Saved data entries:
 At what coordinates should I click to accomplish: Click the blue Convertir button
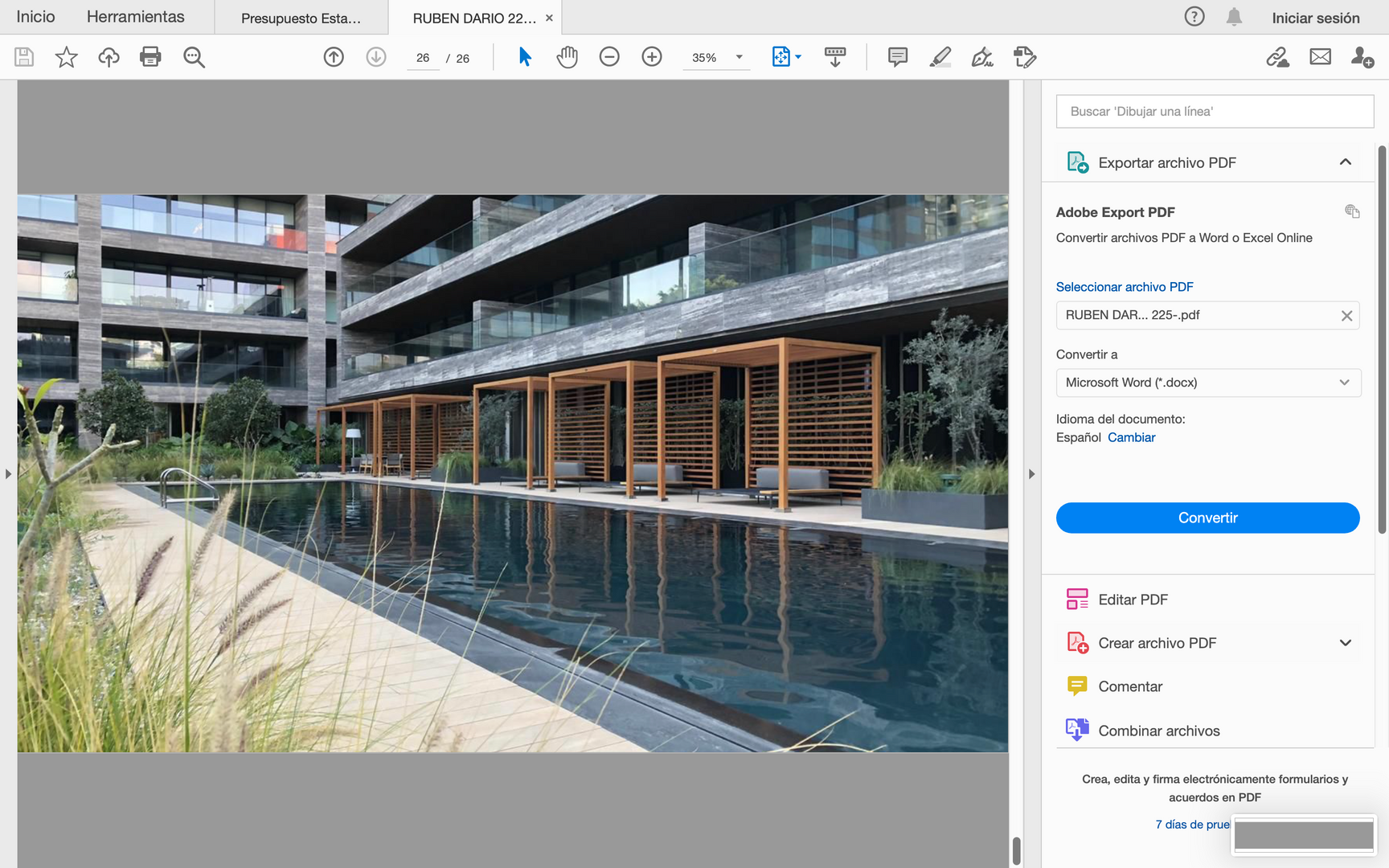coord(1207,518)
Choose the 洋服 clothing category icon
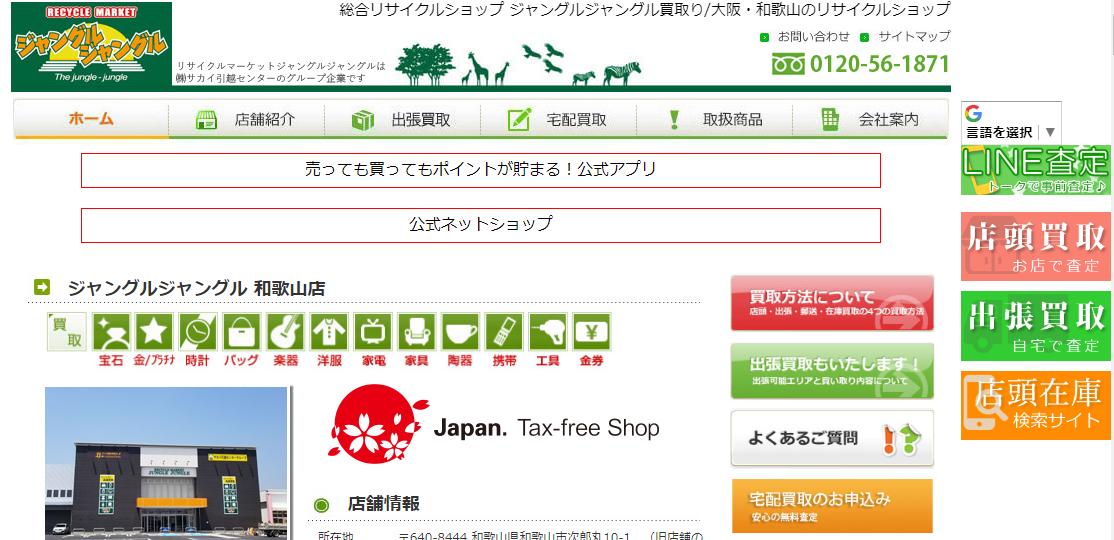 [x=330, y=332]
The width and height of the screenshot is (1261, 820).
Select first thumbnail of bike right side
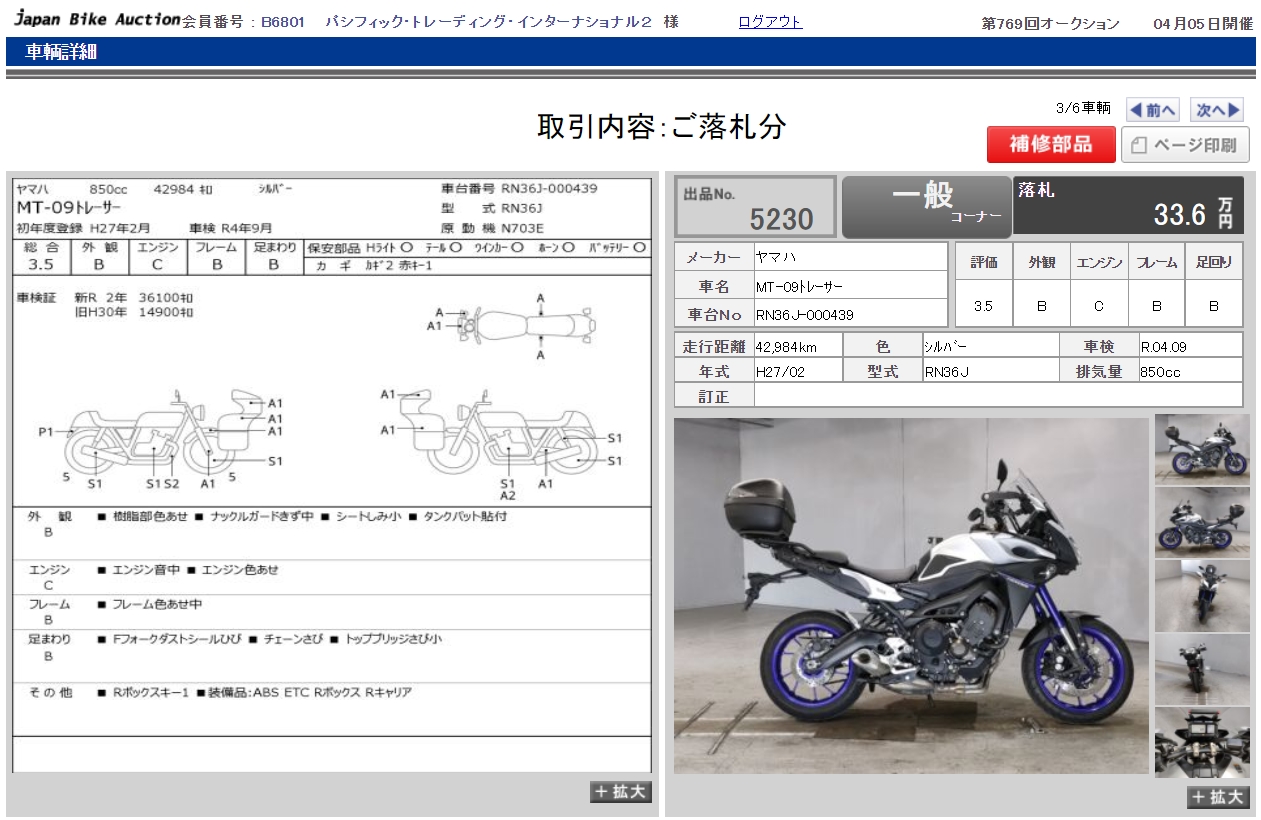click(x=1202, y=449)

[Exercise instructions]: Transcribe the records above exactly, excluding every picture.

[Output of the exercise]:
 At what coordinates should I click to accomplish: Click the blue Convertir button
coord(1207,518)
Choose the 洋服 clothing category icon
 [x=330, y=332]
The width and height of the screenshot is (1261, 820).
Select first thumbnail of bike right side
click(x=1202, y=449)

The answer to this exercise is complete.